At any rate, this method of transmitting what is meant by a word — by using it in context until it becomes part of one’s workaday vocabulary, in an organization dedicated to preserving the message of which that word was part — is a far more reliable way for a man to know the meaning of a word, than is the practice of lexicographical spelunking.
I don’t mean to discount the real effort, perhaps even the genius, that these men put into trying to derive what these words meant, and into discovering whether they meant the same things in various times and places.

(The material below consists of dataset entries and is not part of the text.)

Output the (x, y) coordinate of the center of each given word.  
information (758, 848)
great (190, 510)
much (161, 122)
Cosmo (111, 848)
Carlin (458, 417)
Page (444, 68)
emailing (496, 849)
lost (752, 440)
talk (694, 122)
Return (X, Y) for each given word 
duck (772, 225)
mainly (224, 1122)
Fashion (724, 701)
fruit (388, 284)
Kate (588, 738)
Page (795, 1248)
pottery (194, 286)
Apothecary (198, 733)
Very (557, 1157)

But the oral tradition — of the type by which Irenaeus received the Apostolic Faith from Polycarp, and he from John, and John from Jesus — simply provides a richer and more certain way to receive the “fullness of the faith.” By comparison, any attempt to reconstruct the faith — at a remove of more than a thousand years, and over the wider gulf of drastic cultural change — from mere textual analysis will produce…well, will produce a lot of widely-varying notions of what the original message was, and when it comes to scholarly research into this or that term, “two of a trade will never agree.” (Well…not “never.” But very very far from “always.”)
So I think your methodology — relying on McGrath, et alia, to have discovered in their text-based reconstructions of the faith things which somehow escaped the notice of men who spent months or years learning it (and many more years practicing it) from men who spent months or years learning it from the Apostles is just plain backwards. Instead of using it for Topic X because the Fathers are silent about Topic X, you’re using it when the Fathers are not silent about Topic X to try to prove the Fathers wrong about Topic X.

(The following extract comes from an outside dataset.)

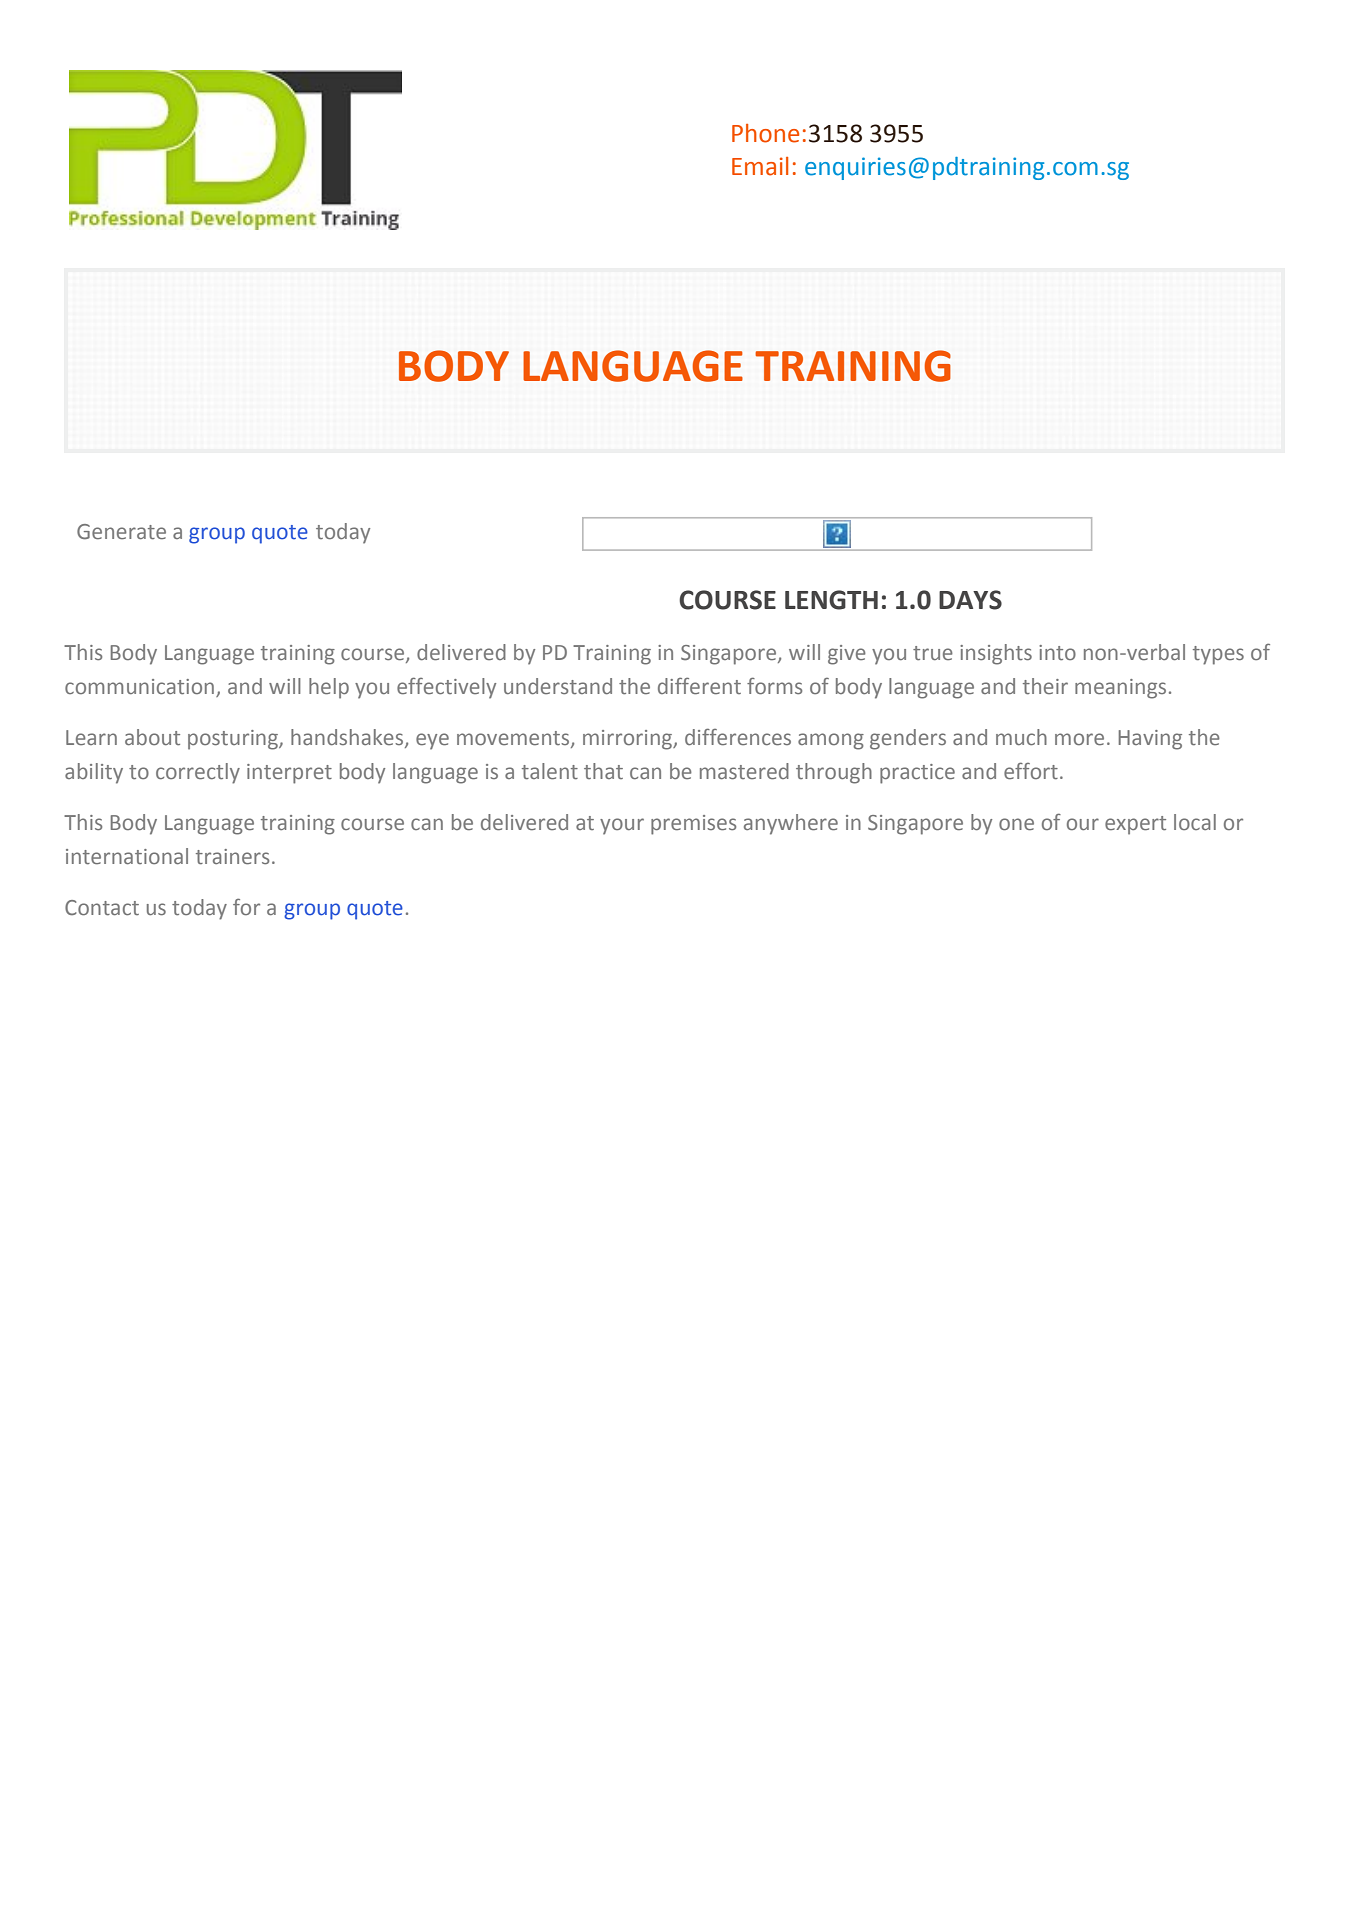 This page has width=1350, height=1911. What do you see at coordinates (699, 686) in the page?
I see `different` at bounding box center [699, 686].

That’s like wanting to know the worldview of the Ramnulfid family in Acquitaine in the year 1100, and trying to figure it out by working backwards from a collection of modern and ancient French-English dictionaries…all the while ignoring that you have a thousand pages collected from the personal diaries of that family’s children and grandchildren including Elanor of Acquitaine and William III and Adelaide and Hugh Capet. And then, when you come up with a theory you’re fond of, you want to argue that Elanor and Bill and Adelaide and Hugh have it all wrong…?
In all of this, I’m not mentioning the fact that, when I first read the quotes from McGrath about how the Hebrews viewed sedaqa or saddiq, it seemed as if you were trying to argue for the Catholic view of righteousness or justification over and against the Protestant! Certainly I was unable, from what you cited, to find anything that wasn’t amenable to the faith as I know it. I certainly didn’t see how your accusation against Augustine followed from them. But that kind of thing is more up Bryan and David’s alleys, so perhaps they can say more.

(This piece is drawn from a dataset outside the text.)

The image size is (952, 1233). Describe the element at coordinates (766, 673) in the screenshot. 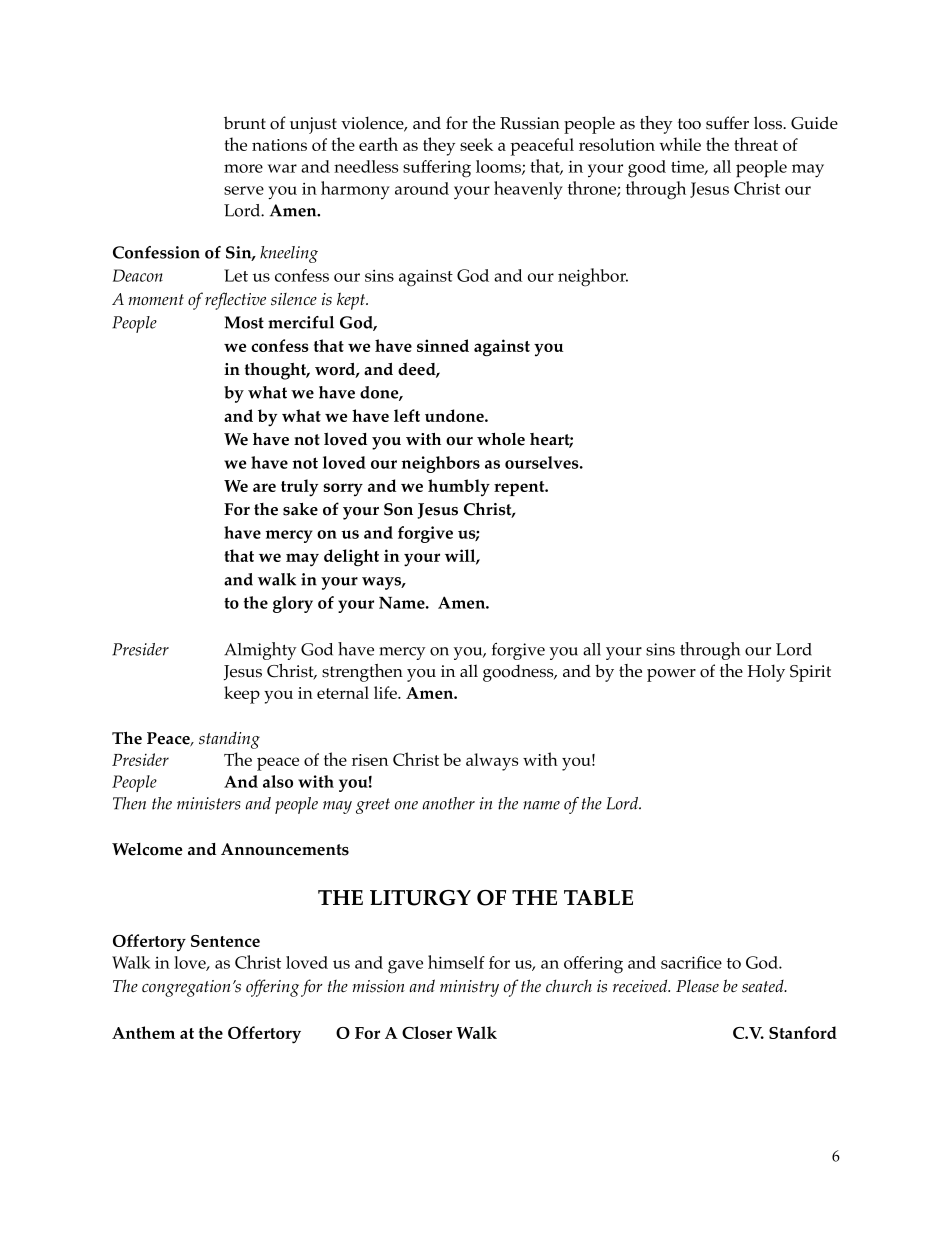

I see `Holy` at that location.
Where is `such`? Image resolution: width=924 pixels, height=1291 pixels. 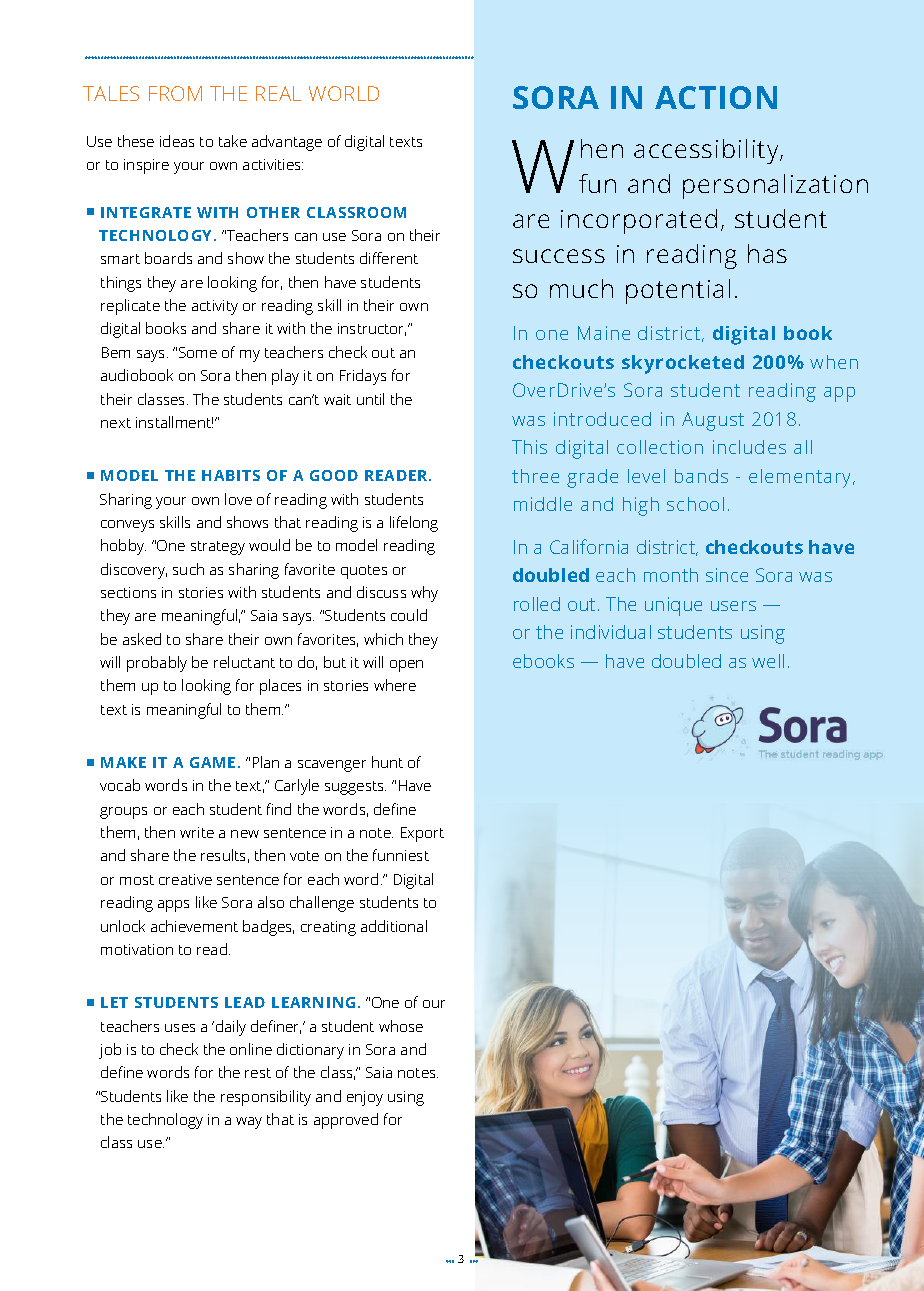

But I thought I should comment on your overall procedure and how very backwards it seems to me, preferring what is less-reliable, more prone to scholarly error, over-and-above the very evidence that those scholars ought to be using to check their work.
They ought to say, “If I had been asked to sum up certain theological topics on the basis of my reading of the Bible, I would never have described it the way I find Origen, Tertullian, John Chrysostom, Athanasius, Irenaeus, Clement, Ignatius, and the rest of these fellows do. Sure, they disagree — with no clear majority — in some areas or are silent about others: Those are the points where I am forced to rely on my own best reading. And there are some areas where my Bible-reading produces the same resulting expressions of faith as they use…which means I must have read correctly. But in areas where their view disagrees with my own, unanimously or nearly-so, I am forced to conclude that no matter how clever my own exegesis and how ample my scholarly resources, I am probably missing something.”